→ **RECORD LIST**:
_ _ _ _
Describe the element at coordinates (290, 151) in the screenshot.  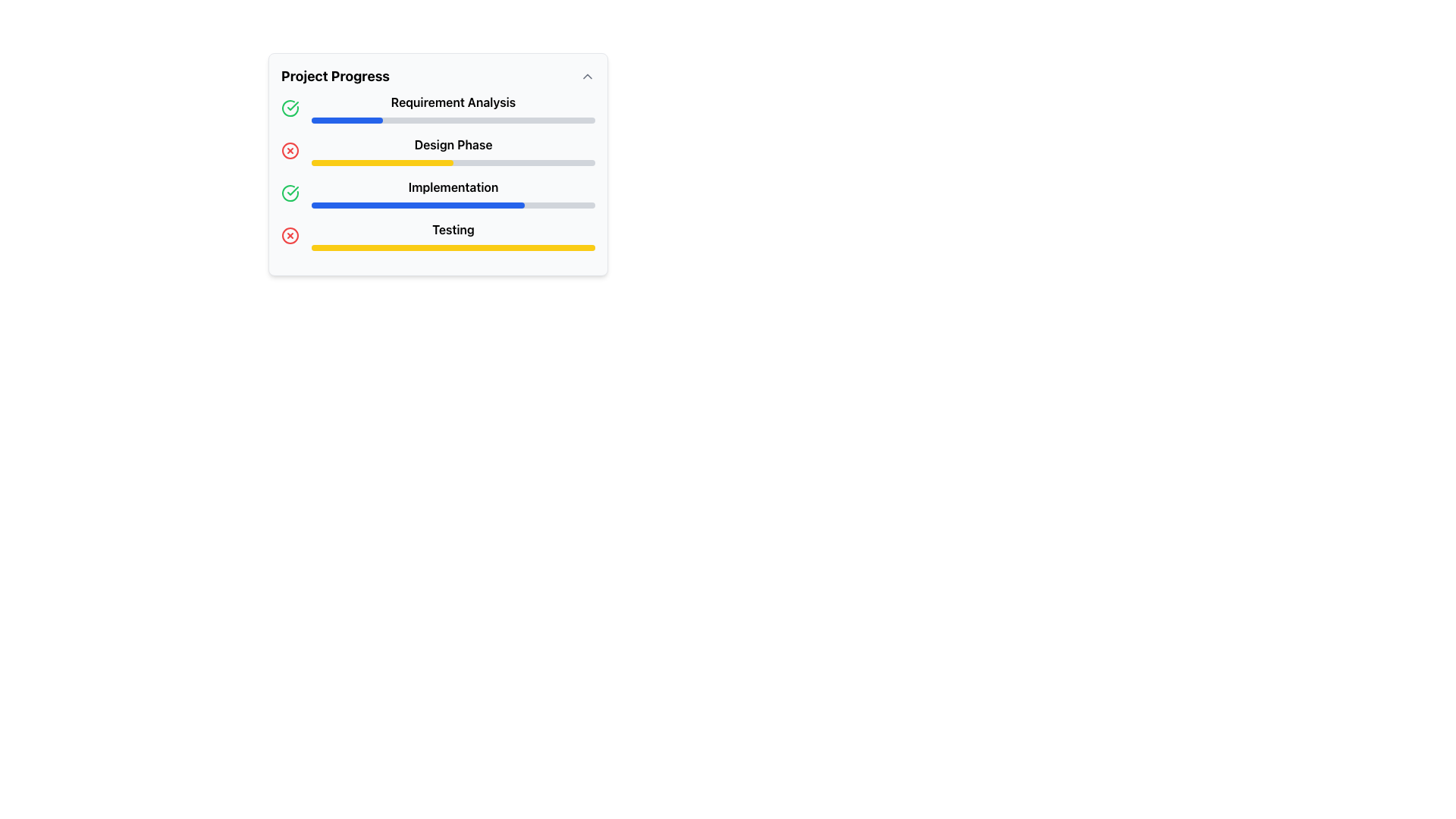
I see `the red circular 'error' icon with a white cross inside, which represents a 'cancel' or 'close' action, located next to the 'Design Phase' label in the progress tracker interface` at that location.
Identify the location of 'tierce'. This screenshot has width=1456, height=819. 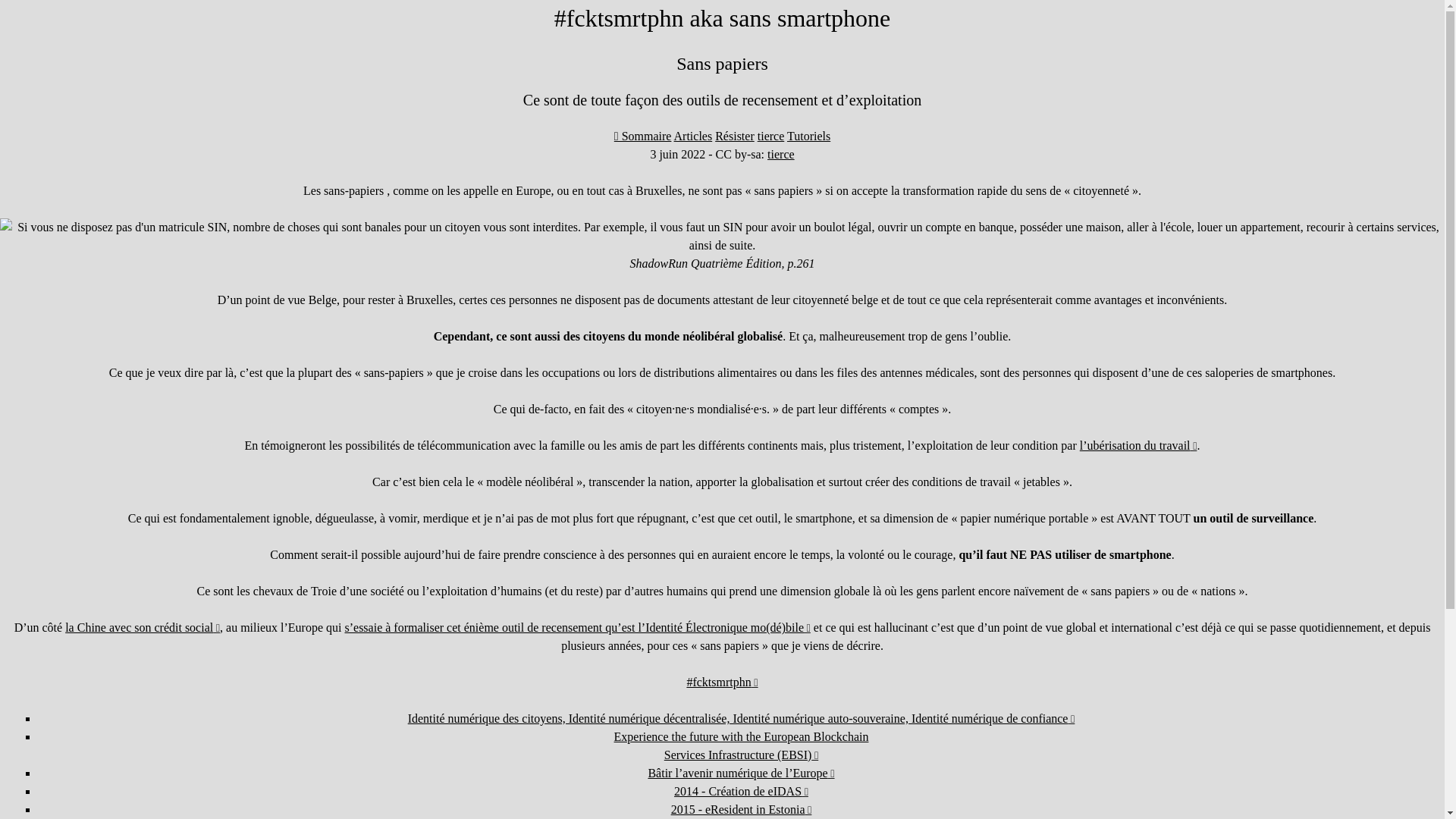
(781, 154).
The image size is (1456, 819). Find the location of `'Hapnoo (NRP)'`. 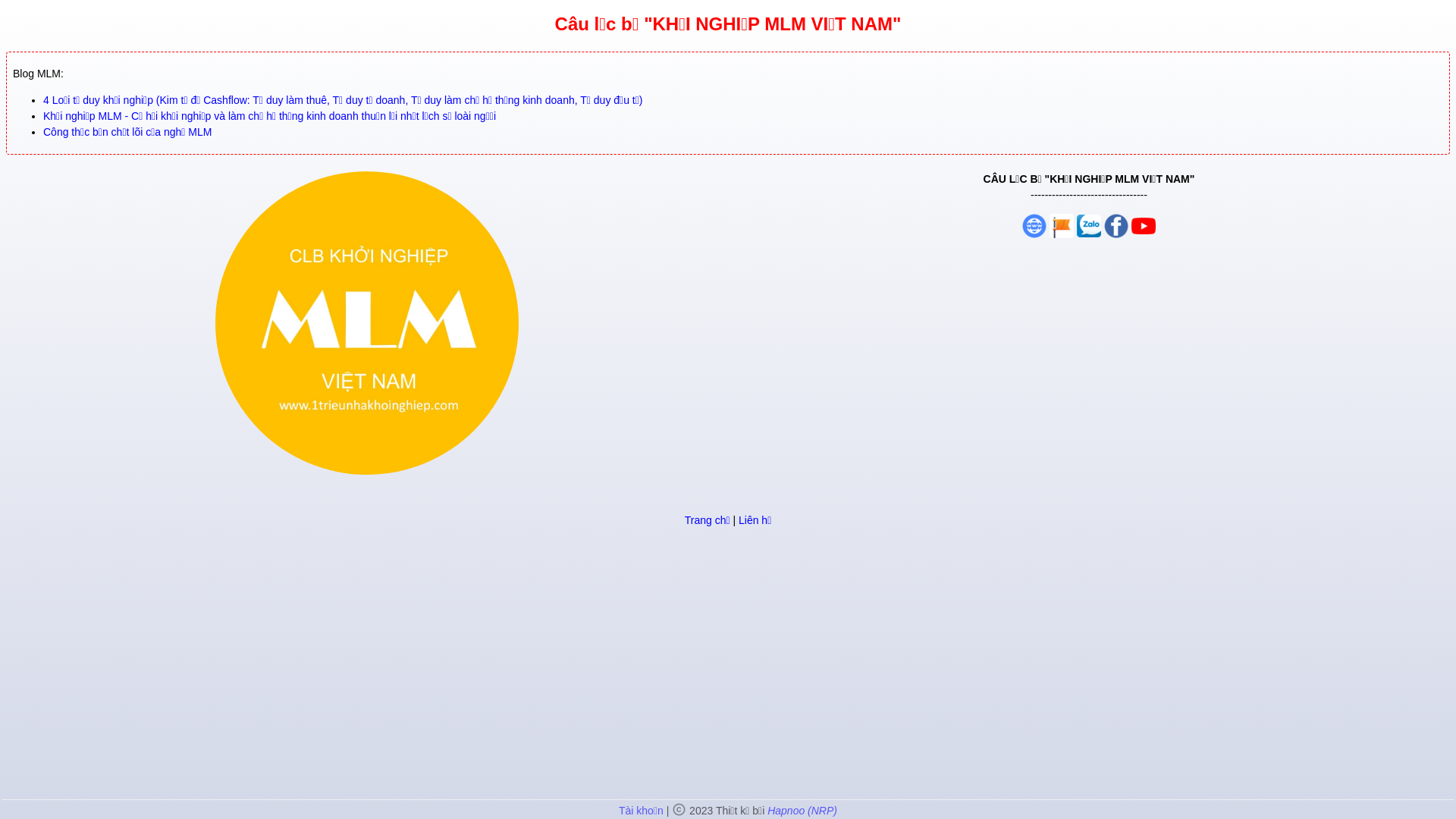

'Hapnoo (NRP)' is located at coordinates (801, 809).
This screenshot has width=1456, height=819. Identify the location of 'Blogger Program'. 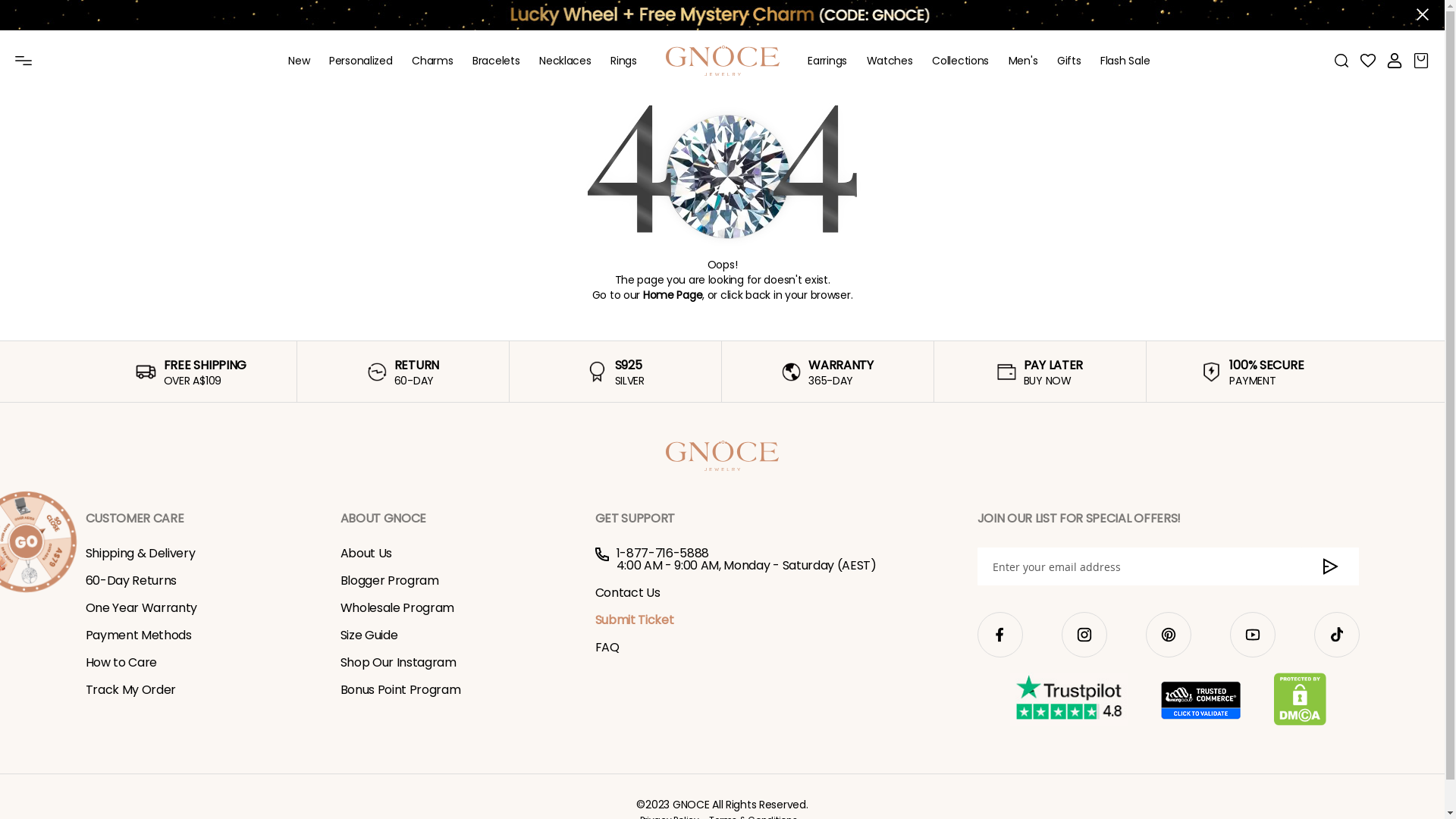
_ _ _ _
Swap "coordinates" for "position" in the lines from the first one through the one containing "at that location.", and give those lines again with the pictures left out.

Describe the element at position (290, 151) in the screenshot.  
I see `the red circular 'error' icon with a white cross inside, which represents a 'cancel' or 'close' action, located next to the 'Design Phase' label in the progress tracker interface` at that location.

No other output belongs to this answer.